— Work instructions —
Copy nothing but the lines below, from the one with "You are a computer-use agent." through the one with "Open the 필터", exactly as written; no pictures should appear.

— Data for review —
——————

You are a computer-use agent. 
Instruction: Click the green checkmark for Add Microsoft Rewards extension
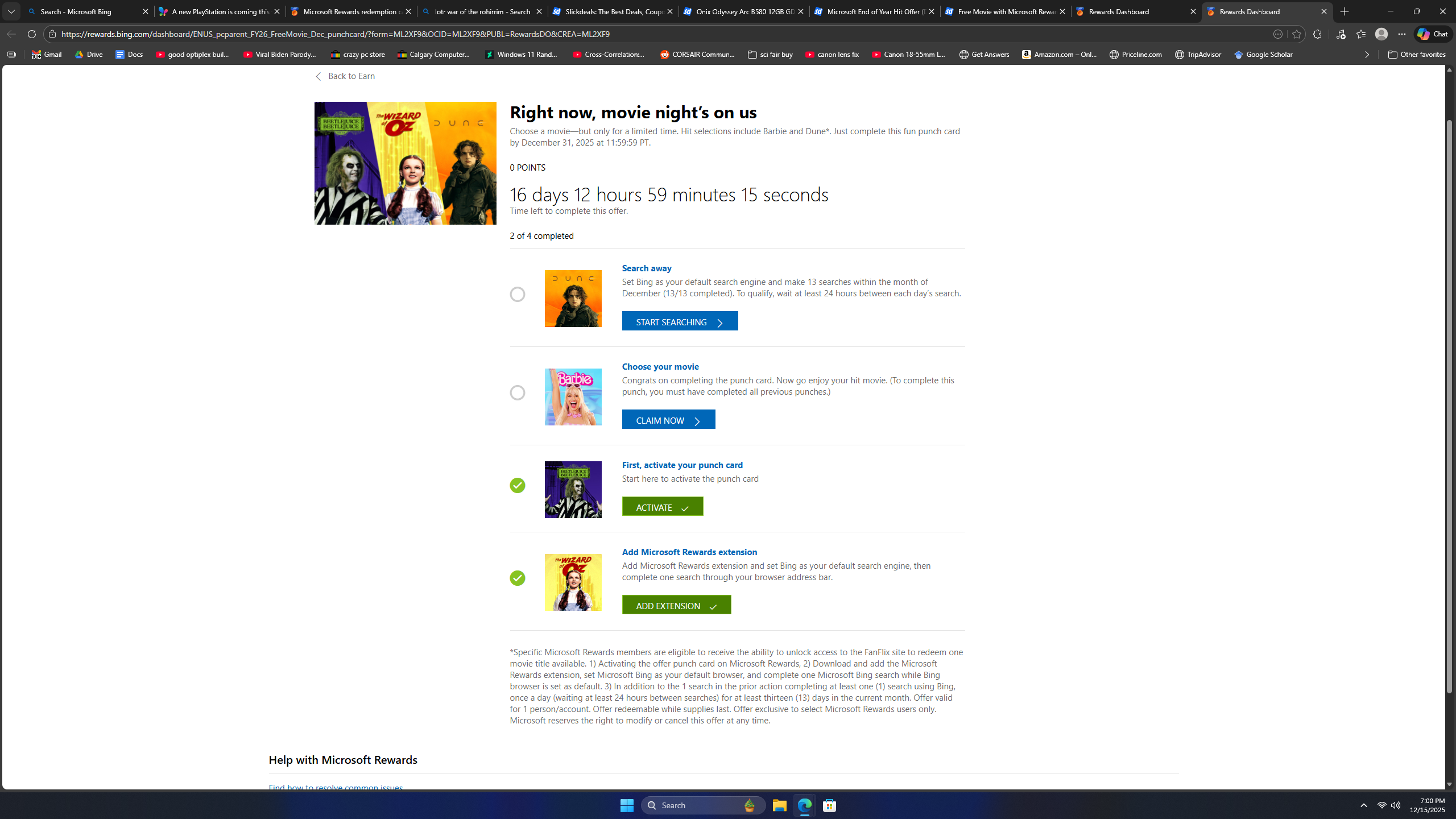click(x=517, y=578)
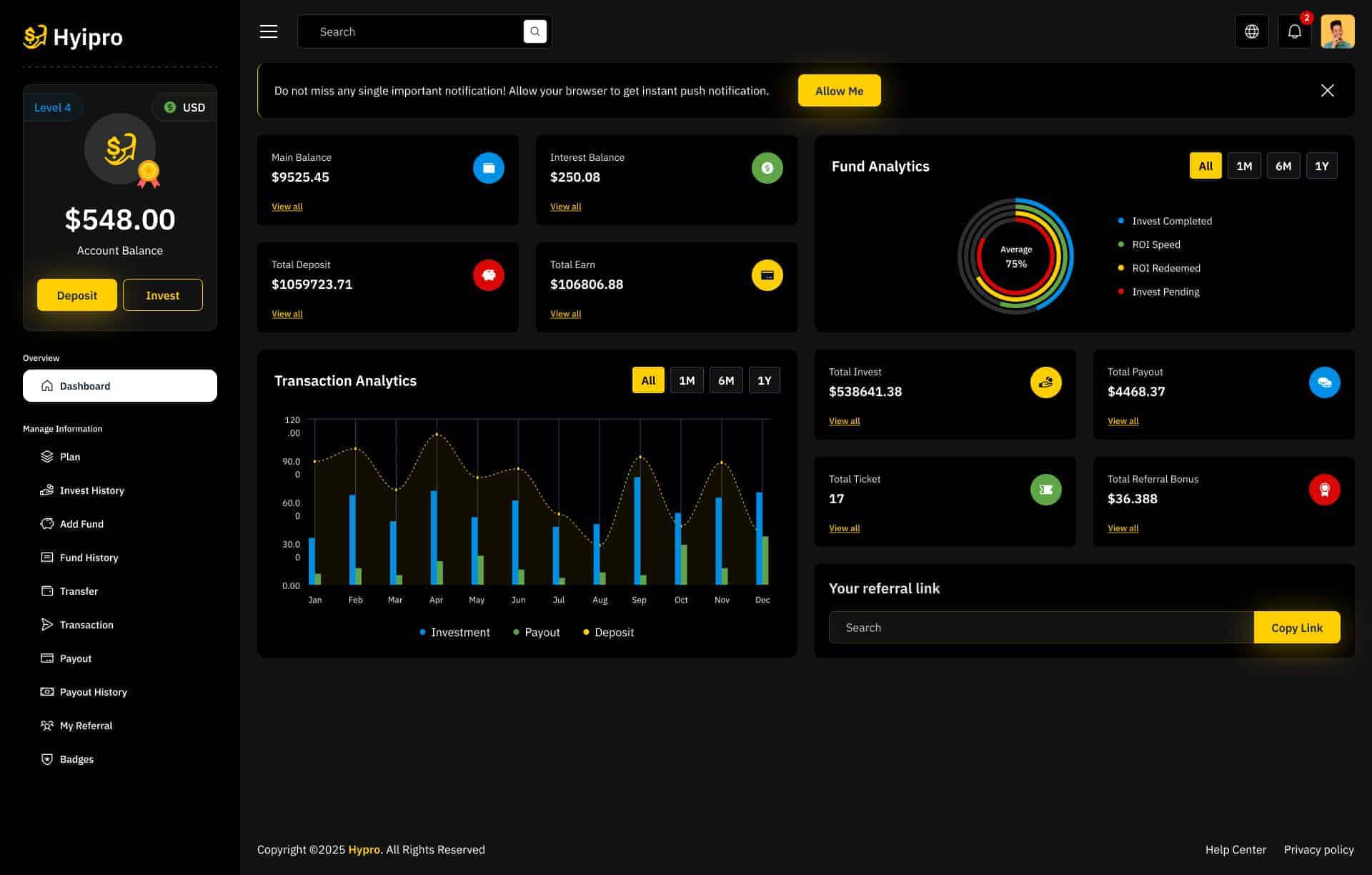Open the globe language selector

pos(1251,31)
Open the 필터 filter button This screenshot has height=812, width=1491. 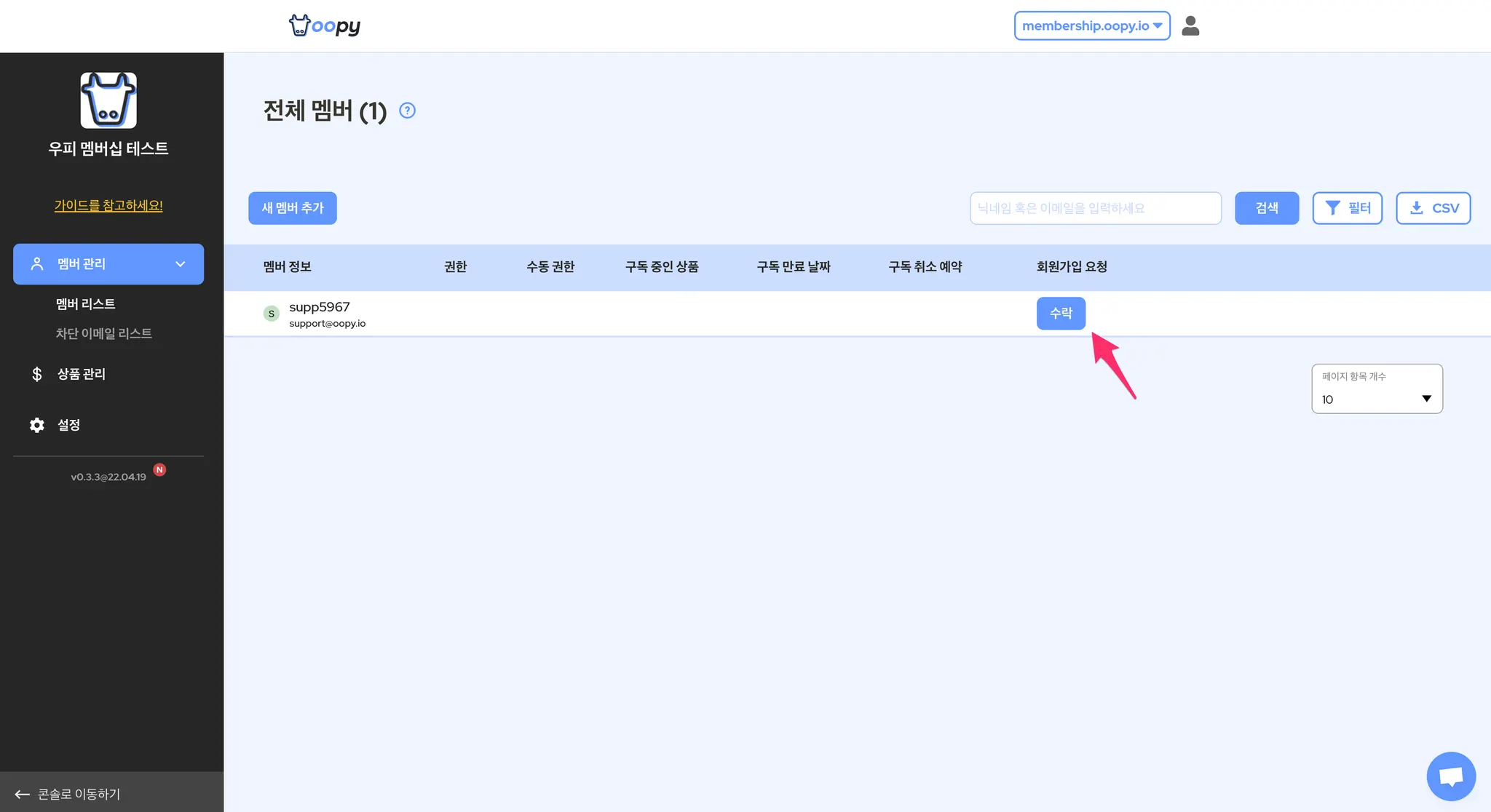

——————

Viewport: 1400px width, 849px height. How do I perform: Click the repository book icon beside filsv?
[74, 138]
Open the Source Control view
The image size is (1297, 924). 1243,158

——————

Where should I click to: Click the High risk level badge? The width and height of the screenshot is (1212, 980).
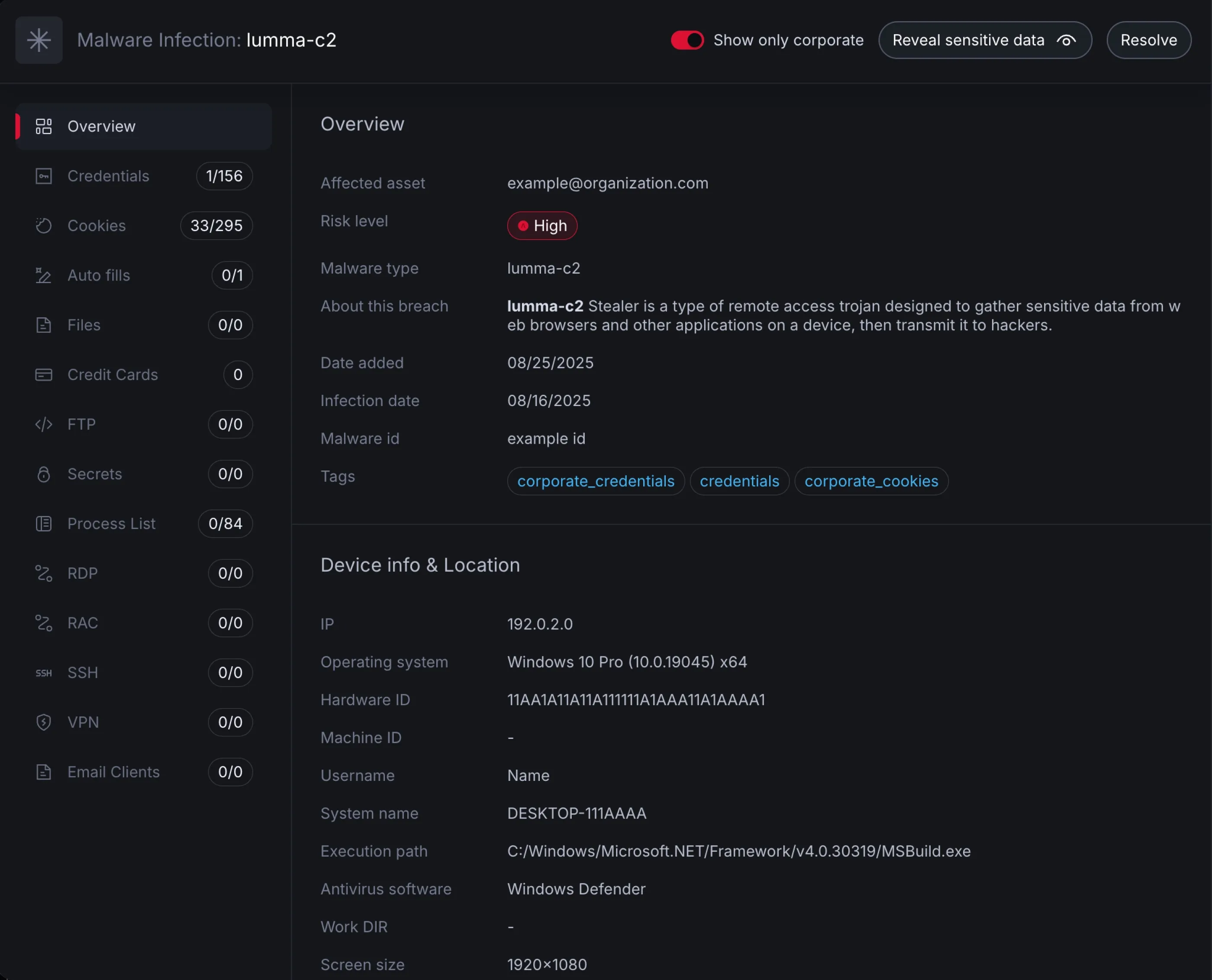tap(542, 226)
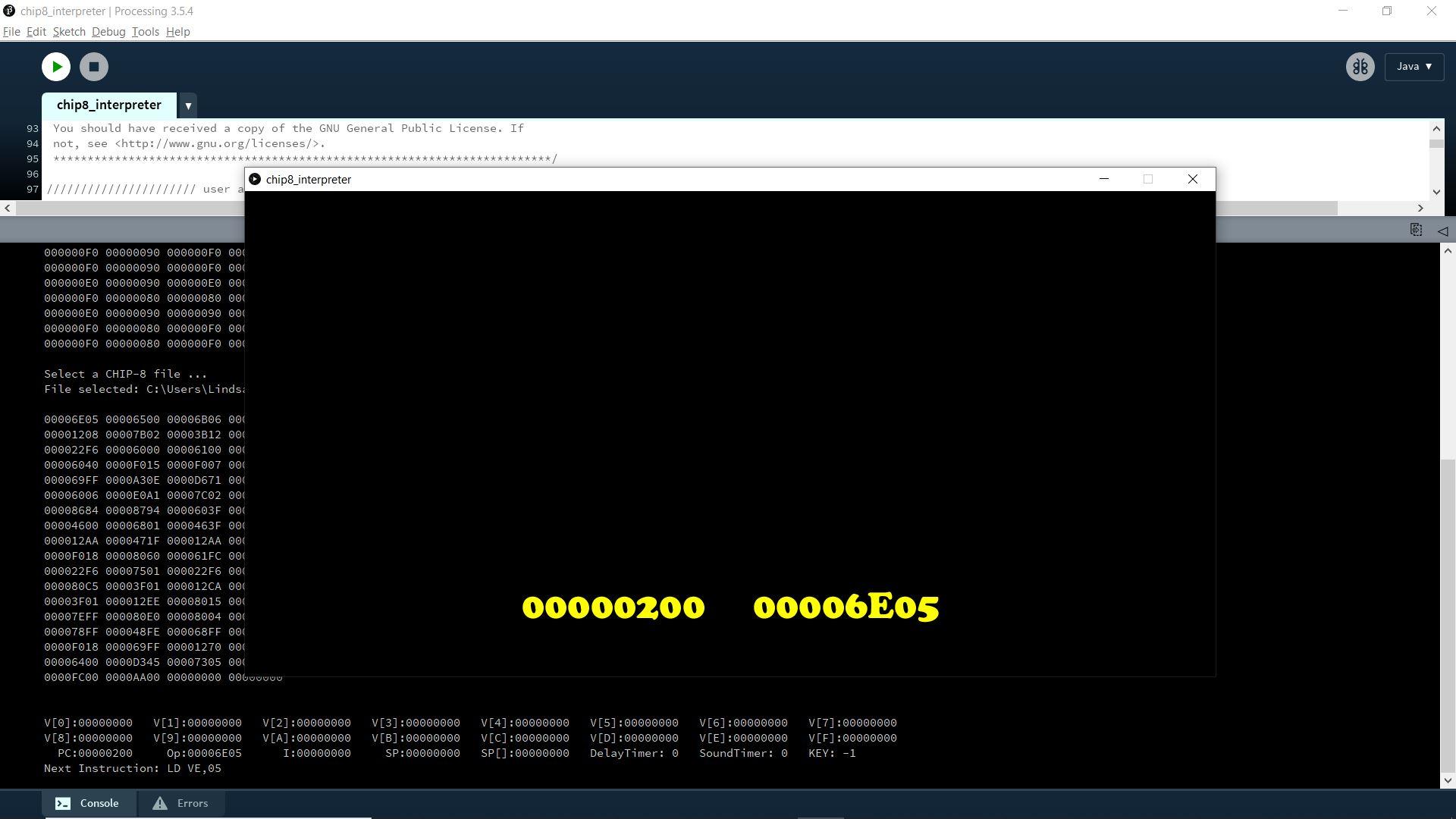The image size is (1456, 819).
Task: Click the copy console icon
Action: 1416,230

——————

— Solved exercise —
You are a computer-use agent. 
Instruction: Click the green checkmark for Add Microsoft Rewards extension
click(x=517, y=578)
Open the globe language selector

pos(1251,31)
Open the 필터 filter button This screenshot has height=812, width=1491. 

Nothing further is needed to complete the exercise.